The fluorescence is emitted when a particular (EO resistant) enzyme is present, which means spores are still active. The color change is brought on by a pH shift due to bacterial metabolism. The test is suitable for most types of ethylene oxide cycles.
The rapid results mean that if a cycle was found to be ineffective, the objects treated can be quarantined and physicians quickly advised of possible contamination.
Glutaraldehyde is an accepted liquid antiseptic, provided the immersion time is long enough – it can take up to 12 hours to kill all spores. It is not a particularly nice chemical to deal with, it is toxic and skin contact should be avoided. It has quite a short shelf-left (<2 weeks), and is expensive.
A new chemical comparable to gluteraldehyde is ortho-phthalaldehyde (OPA), which got FDA clearance in late 1999. Typically used in a 0.55% solution, OPA shows better myco-bactericidal activity than gluteraldehyde. It also is effective against gluteraldehyde-resistant spores.
OPA has superior stability, has less odor and does not irritate skin or eyes, and it acts more quickly than gluteraldehyde. It is more expensive though, and will stain proteins (including skin) gray in color.
Another chemical antiseptic used is hydrogen peroxide. Hydrogen peroxide is made of two atoms of hydrogen and two of oxygen, because of this it is non-toxic and leaves no residue.
The Sterrad 50 (as well as other Sterrad sterilization chambers) use hydrogen peroxide vapor to sterilize heat-sensitive equipment such an endoscapes. The Sterrad 50 sterilizes in 45 minutes, and it sterilizes as effectively as ethylene oxide treatment, also penetrating small lumened devices.
Endoclens is also a device to sterilize endoscopes. It mixes two chemicals (hydrogen peroxide and formic acid) together to make its antiseptic as needed. The machine has two independent asynchronous bays, and cleans (in warm detergent with pulsed air), sterilizes and dries the endoscopes automatically. All air and water inlets are filtered, and the machine handles temperature, timing and chemical concentration.

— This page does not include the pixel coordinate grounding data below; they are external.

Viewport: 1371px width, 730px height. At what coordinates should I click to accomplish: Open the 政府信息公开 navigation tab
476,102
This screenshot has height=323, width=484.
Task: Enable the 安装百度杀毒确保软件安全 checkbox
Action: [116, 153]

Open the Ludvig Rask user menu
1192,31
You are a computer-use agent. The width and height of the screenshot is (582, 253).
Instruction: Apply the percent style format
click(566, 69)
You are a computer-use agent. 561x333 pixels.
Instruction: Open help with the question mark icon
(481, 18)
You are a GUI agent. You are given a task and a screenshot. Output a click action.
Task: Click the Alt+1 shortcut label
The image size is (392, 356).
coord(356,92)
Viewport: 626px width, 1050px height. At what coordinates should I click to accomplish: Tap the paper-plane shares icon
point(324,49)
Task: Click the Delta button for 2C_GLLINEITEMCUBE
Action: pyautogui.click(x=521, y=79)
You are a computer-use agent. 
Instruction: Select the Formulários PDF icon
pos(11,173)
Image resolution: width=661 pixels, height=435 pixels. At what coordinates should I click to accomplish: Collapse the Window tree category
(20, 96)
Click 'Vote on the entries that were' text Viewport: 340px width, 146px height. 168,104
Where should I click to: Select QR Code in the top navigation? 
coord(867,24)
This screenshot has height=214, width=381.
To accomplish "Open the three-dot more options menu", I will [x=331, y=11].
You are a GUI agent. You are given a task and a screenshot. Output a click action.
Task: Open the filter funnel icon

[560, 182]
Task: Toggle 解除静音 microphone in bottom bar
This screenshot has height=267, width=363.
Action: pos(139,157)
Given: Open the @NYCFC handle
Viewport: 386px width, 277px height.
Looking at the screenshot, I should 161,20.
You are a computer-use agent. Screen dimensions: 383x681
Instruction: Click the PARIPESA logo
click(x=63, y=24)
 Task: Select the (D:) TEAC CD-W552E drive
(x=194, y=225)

The total time for the whole process is 30 minutes, and a hard-copy report of the cycle is printed (as well as being stored electronically). Studies with synthetic soil containing bacterial sports showed this machine achieved sterilization effectively.
Another chemical used to sterilize instruments is peracetic acid (0.2%), which is used in the Steris system.
Prions show a great deal of resistance to these sterilization chemicals. Hydrogen peroxide (3%) for one hour was shown to be ineffective in that it had a less than 3 log reduction. Iodine, formaldehyde, gluteraldehyde and peracetic acid also fail this test (one hour treatment).
Only chlorine, a phenolic, guanidine thiocyanate and sodium hydroxide (NaOH) reduce the titre by more than 4 logs.
Chlorine and NaOH are the most consistent of these. Chlorine though is sometimes too corrosive to use on certain objects. Sodium hydroxide has had many studies showing its effectiveness.
In all, the chemical antiseptics do not work well against prions. An interesting note is that treatment with aldehydes (e.g. formaldehyde) have been shown to increase prion resistance.
Methods exist to sterilize using radiation such as X-rays or gamma rays. Devices to do so are used, for example, by the United States Postal Service to sterilize mail in the DC area. Also, some foods are irradiated for sterilization. Irradiation does not make things radioactive.